That's because the credit is taken by the person running the AI, and every problem is blamed on the AI. LLMs don't have rights.
But I don't think the big companies are lying about how much of their code is being written by AI. I think back of the napkin math will show the economic value of the output is already some definition of massive. And those companies are 100% taking the credit (and the money).
Also, almost by definition, every incentive is aligned for people in charge to deny this.
I hate to make this analogy but I think it's absurd to think "successful" slaveowners would defer the credit to their slaves. You can see where this would fall apart.
Do you have any evidence that an LLM created something massive?
Bet you feel silly now!
But I think in the aggregate ChatGPT has solved more problems, and created more things, than Rob Pike (the man) did -- and also created more problems, with a significantly worse ratio for sure, but the point still stands. I still think it counts as "impressive".
Am I wrong on this? Or if this "doesn't count", why?
I can understand visceral and ethically important reactions to any suggestions of AI superiority over people, but I don't understand the denialism I see around this.
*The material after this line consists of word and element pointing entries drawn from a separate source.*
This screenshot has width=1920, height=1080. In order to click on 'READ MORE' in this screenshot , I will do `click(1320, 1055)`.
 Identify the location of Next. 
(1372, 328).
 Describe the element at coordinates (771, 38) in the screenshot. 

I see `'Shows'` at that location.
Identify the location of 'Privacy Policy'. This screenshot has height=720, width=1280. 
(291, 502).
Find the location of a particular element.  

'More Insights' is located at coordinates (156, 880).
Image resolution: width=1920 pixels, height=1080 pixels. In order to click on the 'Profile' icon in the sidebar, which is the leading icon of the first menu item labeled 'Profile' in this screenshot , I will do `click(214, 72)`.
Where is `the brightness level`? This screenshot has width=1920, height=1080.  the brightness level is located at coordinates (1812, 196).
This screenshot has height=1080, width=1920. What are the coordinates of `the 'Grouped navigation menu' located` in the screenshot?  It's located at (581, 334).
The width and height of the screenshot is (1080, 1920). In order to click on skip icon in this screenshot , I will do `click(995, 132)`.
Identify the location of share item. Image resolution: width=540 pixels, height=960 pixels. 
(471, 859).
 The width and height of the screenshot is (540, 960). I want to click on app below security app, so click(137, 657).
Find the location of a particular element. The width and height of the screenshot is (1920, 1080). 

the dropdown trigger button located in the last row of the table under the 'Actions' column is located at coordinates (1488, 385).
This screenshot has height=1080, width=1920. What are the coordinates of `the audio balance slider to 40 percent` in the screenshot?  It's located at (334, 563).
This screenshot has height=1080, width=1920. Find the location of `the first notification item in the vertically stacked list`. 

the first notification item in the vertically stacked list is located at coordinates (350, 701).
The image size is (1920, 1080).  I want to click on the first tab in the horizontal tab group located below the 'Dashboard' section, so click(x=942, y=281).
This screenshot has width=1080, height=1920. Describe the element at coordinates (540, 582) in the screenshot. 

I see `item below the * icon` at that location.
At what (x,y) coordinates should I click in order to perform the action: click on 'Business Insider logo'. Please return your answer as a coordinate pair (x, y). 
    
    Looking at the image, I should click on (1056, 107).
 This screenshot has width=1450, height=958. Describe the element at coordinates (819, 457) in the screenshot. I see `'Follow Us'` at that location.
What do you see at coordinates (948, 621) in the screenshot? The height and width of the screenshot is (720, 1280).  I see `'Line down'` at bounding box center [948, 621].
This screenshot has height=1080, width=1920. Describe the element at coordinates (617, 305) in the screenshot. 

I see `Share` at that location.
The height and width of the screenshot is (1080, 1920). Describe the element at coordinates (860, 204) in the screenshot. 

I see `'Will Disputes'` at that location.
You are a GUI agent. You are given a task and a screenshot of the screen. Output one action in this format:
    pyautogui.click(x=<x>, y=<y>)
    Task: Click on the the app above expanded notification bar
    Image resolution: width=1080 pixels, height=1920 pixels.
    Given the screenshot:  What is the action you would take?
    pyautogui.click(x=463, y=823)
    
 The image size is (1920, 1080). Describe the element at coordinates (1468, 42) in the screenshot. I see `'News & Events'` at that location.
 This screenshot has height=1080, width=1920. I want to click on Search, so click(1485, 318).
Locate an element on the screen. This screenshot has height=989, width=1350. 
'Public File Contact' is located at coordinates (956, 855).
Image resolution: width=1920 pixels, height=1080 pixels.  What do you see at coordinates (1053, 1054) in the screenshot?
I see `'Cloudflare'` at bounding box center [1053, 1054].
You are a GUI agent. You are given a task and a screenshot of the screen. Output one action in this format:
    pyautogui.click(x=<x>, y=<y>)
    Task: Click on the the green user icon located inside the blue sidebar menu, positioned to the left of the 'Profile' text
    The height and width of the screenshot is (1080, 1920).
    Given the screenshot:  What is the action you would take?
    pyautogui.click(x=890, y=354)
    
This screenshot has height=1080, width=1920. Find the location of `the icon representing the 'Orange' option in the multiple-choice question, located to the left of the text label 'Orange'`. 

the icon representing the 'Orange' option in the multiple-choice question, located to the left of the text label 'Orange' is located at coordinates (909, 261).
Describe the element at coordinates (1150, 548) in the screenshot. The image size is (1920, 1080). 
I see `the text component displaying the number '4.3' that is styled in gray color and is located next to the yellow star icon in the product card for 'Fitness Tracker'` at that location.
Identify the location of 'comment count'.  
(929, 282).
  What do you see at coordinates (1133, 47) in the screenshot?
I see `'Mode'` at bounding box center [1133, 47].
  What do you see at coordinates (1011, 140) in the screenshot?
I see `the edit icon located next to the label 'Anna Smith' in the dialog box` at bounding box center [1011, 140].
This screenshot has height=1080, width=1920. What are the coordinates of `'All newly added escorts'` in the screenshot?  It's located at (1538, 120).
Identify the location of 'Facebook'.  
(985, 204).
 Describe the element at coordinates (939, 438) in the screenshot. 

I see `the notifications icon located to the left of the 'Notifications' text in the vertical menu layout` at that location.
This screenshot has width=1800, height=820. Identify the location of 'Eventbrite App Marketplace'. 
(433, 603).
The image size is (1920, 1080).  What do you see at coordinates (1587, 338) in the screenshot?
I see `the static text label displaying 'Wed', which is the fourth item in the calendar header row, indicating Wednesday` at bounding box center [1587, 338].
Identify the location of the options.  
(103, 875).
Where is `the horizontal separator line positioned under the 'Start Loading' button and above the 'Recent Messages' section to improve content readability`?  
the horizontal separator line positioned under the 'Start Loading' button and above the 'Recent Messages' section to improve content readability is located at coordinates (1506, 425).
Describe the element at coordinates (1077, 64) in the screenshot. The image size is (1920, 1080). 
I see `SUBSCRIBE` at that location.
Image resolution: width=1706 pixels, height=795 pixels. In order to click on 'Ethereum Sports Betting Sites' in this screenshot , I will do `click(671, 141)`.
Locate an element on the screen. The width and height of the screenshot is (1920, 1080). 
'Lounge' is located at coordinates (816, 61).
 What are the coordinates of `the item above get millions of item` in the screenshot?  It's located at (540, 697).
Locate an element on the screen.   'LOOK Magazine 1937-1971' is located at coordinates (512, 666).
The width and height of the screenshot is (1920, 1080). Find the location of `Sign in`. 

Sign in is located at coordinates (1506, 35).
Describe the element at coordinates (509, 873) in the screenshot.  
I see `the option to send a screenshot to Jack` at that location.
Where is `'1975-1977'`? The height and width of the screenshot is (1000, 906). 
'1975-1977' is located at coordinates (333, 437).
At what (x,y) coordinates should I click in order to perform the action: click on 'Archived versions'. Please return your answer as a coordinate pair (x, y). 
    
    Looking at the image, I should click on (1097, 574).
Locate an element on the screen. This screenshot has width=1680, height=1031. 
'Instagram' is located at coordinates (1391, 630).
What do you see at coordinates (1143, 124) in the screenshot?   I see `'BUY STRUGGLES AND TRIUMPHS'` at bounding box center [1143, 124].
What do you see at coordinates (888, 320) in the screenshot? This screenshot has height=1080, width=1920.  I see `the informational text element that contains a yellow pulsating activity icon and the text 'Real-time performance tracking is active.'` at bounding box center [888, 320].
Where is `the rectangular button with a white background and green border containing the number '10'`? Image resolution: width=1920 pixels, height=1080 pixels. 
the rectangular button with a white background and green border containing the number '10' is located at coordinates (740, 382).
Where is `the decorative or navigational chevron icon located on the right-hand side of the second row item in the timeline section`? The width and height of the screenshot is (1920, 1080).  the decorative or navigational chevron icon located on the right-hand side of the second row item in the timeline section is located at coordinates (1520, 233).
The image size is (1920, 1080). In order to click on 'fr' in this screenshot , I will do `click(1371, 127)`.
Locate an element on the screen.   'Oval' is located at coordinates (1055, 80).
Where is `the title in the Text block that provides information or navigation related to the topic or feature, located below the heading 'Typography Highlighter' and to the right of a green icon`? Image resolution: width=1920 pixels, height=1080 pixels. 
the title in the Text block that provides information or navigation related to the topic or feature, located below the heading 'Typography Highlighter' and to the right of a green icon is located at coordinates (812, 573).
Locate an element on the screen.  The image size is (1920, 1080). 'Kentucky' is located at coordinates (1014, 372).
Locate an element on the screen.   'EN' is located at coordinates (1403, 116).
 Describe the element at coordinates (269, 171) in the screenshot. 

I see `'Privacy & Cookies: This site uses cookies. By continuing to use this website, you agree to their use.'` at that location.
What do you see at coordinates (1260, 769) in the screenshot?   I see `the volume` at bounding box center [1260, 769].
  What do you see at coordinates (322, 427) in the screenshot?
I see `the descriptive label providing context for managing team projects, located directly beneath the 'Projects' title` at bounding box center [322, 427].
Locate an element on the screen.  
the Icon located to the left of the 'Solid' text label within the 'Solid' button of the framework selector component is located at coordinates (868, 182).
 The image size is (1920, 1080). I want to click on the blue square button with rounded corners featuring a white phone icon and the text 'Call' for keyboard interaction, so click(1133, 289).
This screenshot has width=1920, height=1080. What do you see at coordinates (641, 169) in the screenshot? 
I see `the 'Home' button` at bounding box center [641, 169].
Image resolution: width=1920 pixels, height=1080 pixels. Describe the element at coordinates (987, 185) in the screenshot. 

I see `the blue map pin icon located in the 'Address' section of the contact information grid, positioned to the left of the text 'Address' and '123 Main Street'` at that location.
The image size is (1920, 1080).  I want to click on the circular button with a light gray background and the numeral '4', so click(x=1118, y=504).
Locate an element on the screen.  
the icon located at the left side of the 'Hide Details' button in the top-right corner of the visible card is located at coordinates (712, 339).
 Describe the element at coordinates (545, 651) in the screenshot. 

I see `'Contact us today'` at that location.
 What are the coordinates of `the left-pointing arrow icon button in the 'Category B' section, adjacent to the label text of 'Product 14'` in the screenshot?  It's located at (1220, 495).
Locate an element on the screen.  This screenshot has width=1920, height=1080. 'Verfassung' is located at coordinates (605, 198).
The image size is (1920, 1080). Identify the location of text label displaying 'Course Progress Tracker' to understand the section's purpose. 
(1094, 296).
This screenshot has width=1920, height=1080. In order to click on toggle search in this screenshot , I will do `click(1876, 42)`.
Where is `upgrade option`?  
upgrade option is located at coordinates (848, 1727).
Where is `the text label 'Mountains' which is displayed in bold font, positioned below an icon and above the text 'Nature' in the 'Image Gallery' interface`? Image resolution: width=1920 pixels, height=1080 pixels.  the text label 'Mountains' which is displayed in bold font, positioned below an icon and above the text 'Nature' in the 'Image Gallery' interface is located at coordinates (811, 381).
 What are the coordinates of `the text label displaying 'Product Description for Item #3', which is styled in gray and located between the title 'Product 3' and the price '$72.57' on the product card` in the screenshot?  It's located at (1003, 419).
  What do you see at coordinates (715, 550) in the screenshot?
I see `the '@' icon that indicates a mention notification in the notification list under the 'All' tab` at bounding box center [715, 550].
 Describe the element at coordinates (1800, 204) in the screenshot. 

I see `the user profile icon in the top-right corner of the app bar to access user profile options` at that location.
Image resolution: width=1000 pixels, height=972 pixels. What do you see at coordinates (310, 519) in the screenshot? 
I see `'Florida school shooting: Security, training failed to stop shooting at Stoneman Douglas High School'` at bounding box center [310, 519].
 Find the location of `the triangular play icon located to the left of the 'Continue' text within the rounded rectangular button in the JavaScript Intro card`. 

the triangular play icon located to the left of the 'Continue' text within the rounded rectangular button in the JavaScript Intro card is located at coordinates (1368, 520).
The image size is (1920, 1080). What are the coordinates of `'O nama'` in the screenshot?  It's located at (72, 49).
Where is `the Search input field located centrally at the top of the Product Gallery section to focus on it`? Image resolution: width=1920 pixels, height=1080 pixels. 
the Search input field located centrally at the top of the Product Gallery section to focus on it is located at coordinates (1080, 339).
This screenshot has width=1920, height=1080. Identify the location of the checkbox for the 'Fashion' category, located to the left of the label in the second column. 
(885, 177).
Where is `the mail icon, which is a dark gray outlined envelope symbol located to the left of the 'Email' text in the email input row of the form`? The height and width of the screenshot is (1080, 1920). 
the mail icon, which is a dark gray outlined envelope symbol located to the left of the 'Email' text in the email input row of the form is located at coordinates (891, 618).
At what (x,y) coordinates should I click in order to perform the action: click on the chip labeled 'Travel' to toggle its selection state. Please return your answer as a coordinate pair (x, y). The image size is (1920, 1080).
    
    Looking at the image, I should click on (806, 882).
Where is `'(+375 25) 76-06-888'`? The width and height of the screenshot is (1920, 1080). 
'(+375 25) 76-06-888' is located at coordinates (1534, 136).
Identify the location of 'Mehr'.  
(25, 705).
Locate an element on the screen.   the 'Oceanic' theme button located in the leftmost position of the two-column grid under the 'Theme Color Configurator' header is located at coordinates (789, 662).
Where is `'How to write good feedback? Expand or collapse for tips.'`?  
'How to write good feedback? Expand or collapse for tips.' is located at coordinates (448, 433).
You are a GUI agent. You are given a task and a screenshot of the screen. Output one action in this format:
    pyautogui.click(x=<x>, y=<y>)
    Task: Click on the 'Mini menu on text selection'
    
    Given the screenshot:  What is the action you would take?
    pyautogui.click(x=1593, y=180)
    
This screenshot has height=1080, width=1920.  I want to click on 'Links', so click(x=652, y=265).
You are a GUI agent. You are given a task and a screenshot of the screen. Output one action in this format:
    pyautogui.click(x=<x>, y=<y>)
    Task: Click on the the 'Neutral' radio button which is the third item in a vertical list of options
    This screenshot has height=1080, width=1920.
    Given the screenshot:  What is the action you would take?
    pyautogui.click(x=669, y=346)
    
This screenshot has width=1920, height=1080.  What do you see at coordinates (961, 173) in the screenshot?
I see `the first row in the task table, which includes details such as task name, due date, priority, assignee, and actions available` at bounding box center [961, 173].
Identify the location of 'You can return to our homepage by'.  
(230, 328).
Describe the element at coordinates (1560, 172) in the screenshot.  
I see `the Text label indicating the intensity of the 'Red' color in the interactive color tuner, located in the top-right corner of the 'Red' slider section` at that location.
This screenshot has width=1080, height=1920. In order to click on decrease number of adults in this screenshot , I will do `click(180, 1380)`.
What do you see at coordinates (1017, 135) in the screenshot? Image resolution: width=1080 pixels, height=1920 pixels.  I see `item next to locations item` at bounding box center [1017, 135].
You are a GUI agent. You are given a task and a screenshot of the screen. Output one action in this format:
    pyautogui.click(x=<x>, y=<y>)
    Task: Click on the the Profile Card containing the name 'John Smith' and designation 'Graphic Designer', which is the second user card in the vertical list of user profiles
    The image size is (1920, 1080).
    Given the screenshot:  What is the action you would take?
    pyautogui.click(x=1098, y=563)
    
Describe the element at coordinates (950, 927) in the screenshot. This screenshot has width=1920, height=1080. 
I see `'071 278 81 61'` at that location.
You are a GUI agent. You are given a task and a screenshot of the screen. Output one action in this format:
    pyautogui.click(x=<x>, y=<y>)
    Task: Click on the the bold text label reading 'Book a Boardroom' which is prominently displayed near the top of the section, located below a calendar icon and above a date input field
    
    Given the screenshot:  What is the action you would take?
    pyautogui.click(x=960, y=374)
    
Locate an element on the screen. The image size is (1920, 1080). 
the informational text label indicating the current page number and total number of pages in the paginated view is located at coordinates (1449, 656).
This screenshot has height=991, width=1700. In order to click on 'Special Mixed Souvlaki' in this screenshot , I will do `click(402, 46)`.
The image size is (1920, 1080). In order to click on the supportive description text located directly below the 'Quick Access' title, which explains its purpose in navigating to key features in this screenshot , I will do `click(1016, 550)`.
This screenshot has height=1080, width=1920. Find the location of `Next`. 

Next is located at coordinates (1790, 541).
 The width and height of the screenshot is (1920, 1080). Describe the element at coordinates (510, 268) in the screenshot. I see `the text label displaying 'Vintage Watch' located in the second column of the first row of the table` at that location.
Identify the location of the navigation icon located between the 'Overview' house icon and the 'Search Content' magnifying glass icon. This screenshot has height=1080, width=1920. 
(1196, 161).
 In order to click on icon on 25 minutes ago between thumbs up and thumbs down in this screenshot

I honestly think the only reason you don't see this in the news all the time is because when someone uses ChatGPT to help them synthesize code, do engineering, design systems, get insights, or dare I say invent things -- they're not gonna say "don't thank (read: pay) me, thank ChatGPT!".
Anyone that honest/noble/realistic will find that someone else is happy to take the credit (read: money) instead, while the person crediting the AI won't be able to pay for their internet/ChatGPT bill. You won't hear from them, and conclude that LLMs don't produce anything as impressive as Rob Pike. It's just Darwinian.
> But I think in the aggregate ChatGPT has solved more problems, and created more things, than Rob Pike did
Other people see that kind of statement for what it is and don't buy any of it.